Authentication
LPM has three authentication commands, each for a different scenario:
| Command | Use case | Token type | Lifetime |
|---|---|---|---|
lpm login | Authenticate with LPM | Full access (read + write) | Until revoked |
lpm npmrc | Make npm install work locally | Read-only | 30 days |
lpm setup | Configure .npmrc for CI/CD | ${LPM_TOKEN} placeholder | Depends on CI secret |
lpm setup --oidc | Secret-free CI installs | Read-only OIDC token | 30 minutes |
Step 1 — Sign in
lpm login
This opens your browser for OAuth authentication. After signing in, your token is stored securely in your OS keychain. If the keychain is unavailable, LPM falls back to an AES-256-GCM encrypted file.

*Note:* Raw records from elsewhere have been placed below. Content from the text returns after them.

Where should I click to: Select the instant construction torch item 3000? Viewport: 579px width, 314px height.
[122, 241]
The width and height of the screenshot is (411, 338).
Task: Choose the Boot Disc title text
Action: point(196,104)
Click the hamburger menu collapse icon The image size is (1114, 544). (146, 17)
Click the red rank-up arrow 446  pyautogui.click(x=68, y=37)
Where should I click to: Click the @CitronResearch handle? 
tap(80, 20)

Verify you're authenticated:
lpm whoami
Step 2 — Configure npm for your project
lpm login authenticates the CLI, but npm install doesn't know about the keychain. To make npm install work with LPM packages, run:
lpm npmrc
This creates a 30-day read-only token and writes it to your project's .npmrc. It also adds .npmrc to .gitignore to prevent accidental token commits.

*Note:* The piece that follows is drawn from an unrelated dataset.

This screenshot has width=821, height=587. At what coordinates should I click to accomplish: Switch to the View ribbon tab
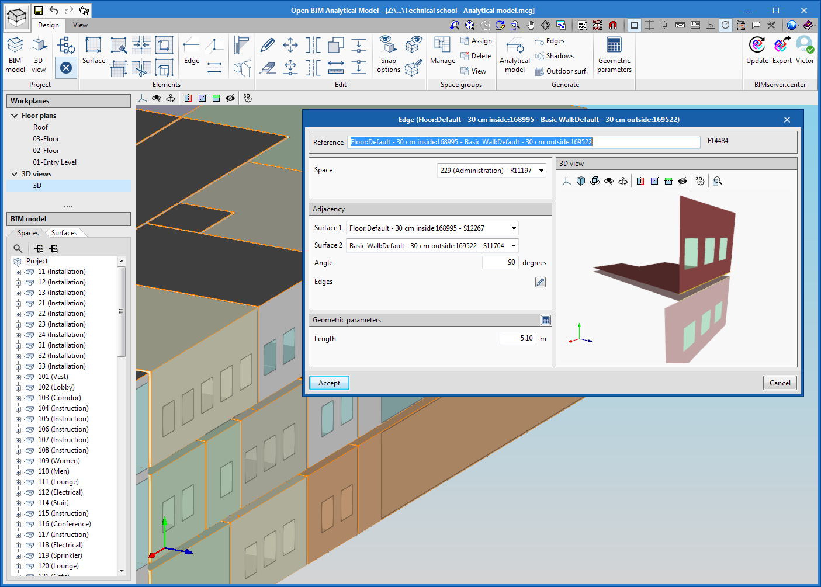(80, 25)
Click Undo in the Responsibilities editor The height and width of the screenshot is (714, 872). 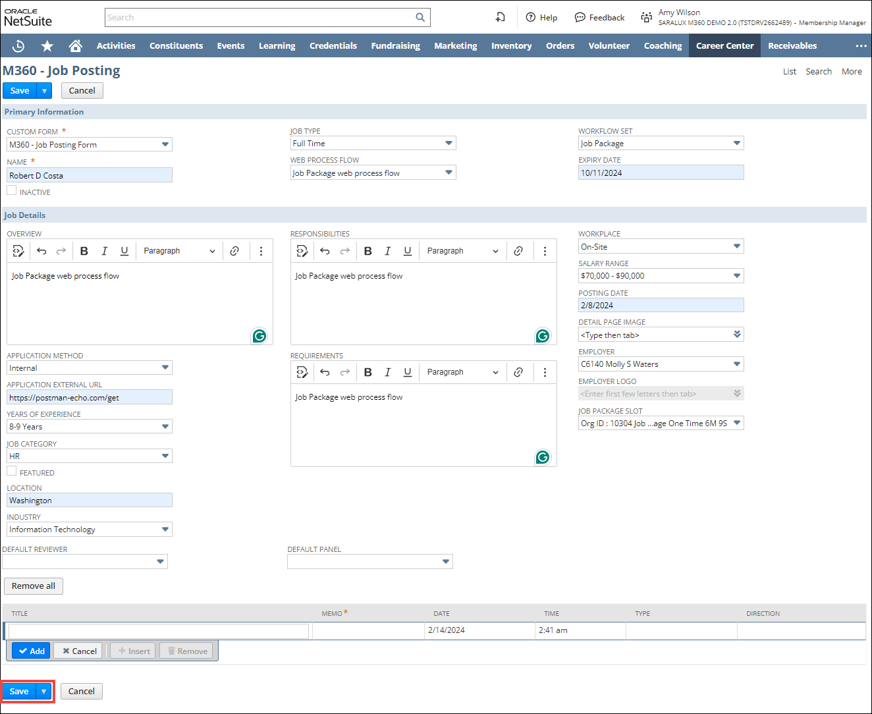pyautogui.click(x=325, y=251)
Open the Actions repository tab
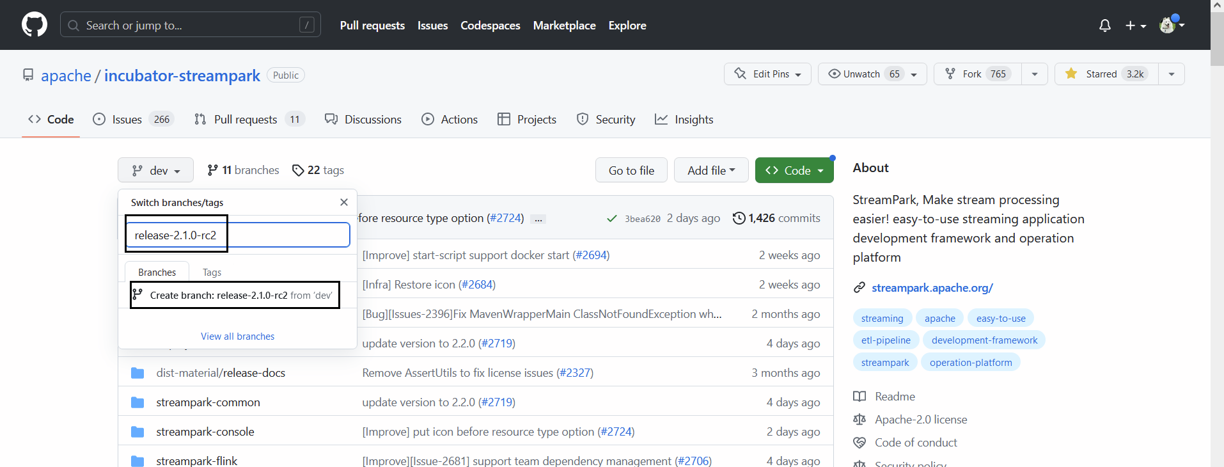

✔ Read-only token created.
✔ .npmrc configured with read-only LPM token.
ℹ .npmrc added to .gitignore to prevent token leaks.
ℹ Token expires: April 18, 2026
ℹ Run `lpm npmrc` again to refresh when expired.

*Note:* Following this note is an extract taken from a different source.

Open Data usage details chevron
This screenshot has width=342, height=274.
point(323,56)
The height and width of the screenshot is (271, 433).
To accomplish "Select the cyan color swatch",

After this, both lpm install and npm install work:
npm install # ✓ uses the token from .npmrc
lpm install # ✓ uses the keychain token (always works)
You can customize the token lifetime:
lpm npmrc --days 7 # 7-day token
lpm npmrc --days 90 # 90-day token
Run lpm npmrc again anytime to refresh an expired token.
CI/CD Authentication
For CI/CD pipelines, you have two options:
Option 1 — OIDC (recommended, no secrets)
If your CI supports OIDC (GitHub Actions, GitLab CI), use lpm setup --oidc for secret-free installs:
lpm setup --oidc
This exchanges the CI provider's identity token for a short-lived LPM read-only token (30 minutes). No LPM_TOKEN secret needed anywhere.
Requires: Your GitHub or GitLab account must be linked to your LPM account at Settings > Security.
See CI/CD Integration for complete workflow examples.
Option 2 — Environment variable
For CI platforms without OIDC, or deployment platforms like Vercel and Netlify:
lpm setup
This writes a .npmrc with the ${LPM_TOKEN} placeholder. Set the LPM_TOKEN environment variable in your CI/deployment settings.
See Deployment Platforms for platform-specific guides.
Sign out
lpm logout
This removes the stored token from your keychain.